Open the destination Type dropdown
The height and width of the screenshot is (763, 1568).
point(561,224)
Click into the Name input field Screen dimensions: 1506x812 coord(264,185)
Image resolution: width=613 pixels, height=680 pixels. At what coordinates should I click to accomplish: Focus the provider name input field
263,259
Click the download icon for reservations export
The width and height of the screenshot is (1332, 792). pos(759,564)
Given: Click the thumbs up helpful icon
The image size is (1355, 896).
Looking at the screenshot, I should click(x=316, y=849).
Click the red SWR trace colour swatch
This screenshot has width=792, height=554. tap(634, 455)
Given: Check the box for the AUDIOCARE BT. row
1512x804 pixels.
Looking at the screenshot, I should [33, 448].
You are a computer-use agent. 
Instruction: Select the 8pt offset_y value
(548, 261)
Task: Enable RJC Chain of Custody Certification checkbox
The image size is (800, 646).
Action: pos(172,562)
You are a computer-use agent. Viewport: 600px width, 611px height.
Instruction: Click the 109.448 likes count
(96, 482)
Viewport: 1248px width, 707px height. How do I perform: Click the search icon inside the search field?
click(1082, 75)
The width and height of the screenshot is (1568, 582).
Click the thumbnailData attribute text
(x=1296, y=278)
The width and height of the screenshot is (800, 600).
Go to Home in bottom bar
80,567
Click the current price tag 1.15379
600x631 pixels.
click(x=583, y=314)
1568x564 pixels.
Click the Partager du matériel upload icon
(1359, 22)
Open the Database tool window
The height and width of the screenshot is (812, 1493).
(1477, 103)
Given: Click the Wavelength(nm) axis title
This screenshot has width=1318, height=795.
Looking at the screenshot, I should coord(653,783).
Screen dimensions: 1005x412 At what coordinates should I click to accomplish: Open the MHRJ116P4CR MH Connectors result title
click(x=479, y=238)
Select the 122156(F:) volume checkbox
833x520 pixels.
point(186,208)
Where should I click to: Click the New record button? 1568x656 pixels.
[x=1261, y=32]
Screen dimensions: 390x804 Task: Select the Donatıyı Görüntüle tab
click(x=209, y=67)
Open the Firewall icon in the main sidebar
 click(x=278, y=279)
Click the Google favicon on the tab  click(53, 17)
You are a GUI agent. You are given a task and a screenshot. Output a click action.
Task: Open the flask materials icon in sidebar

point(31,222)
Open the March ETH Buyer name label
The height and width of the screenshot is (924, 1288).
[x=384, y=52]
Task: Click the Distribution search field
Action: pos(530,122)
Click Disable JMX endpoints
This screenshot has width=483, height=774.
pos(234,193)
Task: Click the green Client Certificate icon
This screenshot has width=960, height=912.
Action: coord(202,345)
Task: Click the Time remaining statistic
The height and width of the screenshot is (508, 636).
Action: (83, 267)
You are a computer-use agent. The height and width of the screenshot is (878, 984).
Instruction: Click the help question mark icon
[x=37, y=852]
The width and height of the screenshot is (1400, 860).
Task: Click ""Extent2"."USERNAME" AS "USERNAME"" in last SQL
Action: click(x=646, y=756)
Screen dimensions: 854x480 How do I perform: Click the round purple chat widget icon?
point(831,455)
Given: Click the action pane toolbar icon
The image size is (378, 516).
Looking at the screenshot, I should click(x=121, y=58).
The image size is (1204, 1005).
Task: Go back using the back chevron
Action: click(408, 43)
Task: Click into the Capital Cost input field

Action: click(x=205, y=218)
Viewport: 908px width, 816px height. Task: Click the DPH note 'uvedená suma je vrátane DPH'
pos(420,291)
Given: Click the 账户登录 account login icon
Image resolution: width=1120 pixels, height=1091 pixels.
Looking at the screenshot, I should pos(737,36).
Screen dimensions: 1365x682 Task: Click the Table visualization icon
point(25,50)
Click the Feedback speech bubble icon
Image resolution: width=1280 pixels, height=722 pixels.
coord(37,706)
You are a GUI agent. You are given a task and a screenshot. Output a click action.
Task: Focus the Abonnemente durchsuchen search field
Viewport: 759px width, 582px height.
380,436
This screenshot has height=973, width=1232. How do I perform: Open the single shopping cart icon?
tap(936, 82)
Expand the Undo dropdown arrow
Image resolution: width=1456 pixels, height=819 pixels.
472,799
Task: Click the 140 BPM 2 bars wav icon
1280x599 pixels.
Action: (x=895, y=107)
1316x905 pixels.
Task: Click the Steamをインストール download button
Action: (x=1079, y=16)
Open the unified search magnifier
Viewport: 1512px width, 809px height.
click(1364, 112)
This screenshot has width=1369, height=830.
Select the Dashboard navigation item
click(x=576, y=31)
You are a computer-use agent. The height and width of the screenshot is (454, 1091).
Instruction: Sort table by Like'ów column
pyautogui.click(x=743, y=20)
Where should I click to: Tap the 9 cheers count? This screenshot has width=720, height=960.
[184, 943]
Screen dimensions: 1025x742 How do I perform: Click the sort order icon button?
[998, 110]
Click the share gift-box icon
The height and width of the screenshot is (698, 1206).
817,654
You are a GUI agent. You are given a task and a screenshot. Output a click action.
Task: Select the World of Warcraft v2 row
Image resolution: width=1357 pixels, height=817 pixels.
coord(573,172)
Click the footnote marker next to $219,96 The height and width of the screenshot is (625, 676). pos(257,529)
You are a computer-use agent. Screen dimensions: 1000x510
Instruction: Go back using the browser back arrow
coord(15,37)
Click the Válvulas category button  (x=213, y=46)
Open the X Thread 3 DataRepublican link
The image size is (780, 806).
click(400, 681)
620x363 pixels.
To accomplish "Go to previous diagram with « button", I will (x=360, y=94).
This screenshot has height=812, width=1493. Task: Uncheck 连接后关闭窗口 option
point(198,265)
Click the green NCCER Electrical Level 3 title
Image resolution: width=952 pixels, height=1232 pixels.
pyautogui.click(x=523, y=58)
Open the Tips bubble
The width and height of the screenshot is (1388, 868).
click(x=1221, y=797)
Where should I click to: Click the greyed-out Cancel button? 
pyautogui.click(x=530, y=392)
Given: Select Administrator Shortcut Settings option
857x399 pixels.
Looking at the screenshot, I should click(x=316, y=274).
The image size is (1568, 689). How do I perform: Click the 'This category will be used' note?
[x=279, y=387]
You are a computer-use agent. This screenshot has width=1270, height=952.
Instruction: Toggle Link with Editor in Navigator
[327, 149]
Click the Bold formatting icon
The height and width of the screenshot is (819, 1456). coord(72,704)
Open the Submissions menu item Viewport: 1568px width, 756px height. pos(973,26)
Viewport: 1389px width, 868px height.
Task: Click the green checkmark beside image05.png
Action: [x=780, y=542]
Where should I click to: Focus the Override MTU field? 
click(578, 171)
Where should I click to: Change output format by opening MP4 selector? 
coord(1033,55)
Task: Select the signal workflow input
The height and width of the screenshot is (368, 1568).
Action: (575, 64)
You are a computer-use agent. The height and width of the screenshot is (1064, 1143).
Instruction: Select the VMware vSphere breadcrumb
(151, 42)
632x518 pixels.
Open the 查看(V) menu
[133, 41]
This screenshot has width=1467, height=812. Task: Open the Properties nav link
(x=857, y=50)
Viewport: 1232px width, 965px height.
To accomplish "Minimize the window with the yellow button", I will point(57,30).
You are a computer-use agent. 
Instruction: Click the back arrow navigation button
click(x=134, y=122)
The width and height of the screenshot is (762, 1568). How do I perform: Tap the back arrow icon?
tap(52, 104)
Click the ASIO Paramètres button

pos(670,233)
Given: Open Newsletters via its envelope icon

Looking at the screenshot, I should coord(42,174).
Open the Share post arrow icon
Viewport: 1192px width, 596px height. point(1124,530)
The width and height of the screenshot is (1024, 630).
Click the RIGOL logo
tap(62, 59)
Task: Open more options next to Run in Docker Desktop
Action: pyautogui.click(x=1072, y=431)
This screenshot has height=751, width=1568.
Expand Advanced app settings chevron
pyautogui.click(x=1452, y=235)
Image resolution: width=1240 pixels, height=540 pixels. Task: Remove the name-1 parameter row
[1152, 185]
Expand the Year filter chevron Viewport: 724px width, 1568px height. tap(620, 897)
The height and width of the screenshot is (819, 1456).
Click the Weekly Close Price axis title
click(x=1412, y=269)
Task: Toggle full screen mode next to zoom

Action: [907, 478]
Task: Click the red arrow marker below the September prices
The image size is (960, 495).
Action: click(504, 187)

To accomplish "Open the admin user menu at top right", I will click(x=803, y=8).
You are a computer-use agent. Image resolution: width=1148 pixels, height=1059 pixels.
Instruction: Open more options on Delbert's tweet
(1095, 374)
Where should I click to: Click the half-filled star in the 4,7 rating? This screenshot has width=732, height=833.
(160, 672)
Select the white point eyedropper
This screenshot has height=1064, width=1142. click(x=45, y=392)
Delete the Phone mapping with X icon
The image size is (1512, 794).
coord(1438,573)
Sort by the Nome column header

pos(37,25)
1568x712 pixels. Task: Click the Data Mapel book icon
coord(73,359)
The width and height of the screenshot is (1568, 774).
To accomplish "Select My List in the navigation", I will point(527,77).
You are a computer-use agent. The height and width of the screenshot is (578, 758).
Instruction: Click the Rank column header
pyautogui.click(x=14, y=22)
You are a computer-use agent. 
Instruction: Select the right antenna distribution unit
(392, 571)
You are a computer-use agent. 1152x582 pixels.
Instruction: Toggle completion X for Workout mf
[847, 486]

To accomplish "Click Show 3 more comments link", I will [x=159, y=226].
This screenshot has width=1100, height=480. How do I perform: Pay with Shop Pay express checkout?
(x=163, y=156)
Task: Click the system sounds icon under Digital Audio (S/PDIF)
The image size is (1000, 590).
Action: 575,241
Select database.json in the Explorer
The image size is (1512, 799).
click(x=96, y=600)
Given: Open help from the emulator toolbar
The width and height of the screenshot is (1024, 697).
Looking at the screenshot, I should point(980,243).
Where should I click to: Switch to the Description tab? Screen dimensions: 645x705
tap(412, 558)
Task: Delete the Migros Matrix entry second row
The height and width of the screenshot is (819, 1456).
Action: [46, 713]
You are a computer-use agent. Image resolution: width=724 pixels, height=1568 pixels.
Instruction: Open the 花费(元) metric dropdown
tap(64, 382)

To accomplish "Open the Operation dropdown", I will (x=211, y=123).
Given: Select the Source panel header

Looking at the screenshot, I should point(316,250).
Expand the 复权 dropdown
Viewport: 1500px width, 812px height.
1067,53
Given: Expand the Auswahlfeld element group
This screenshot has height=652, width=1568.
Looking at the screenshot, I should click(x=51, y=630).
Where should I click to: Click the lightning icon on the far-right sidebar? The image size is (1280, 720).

__Work to complete__
Reproduce word for word the items from the very first line through the line containing "Click into the Name", with both lines included.

__Correct answer__
Open the destination Type dropdown
The height and width of the screenshot is (763, 1568).
point(561,224)
Click into the Name input field Screen dimensions: 1506x812 coord(264,185)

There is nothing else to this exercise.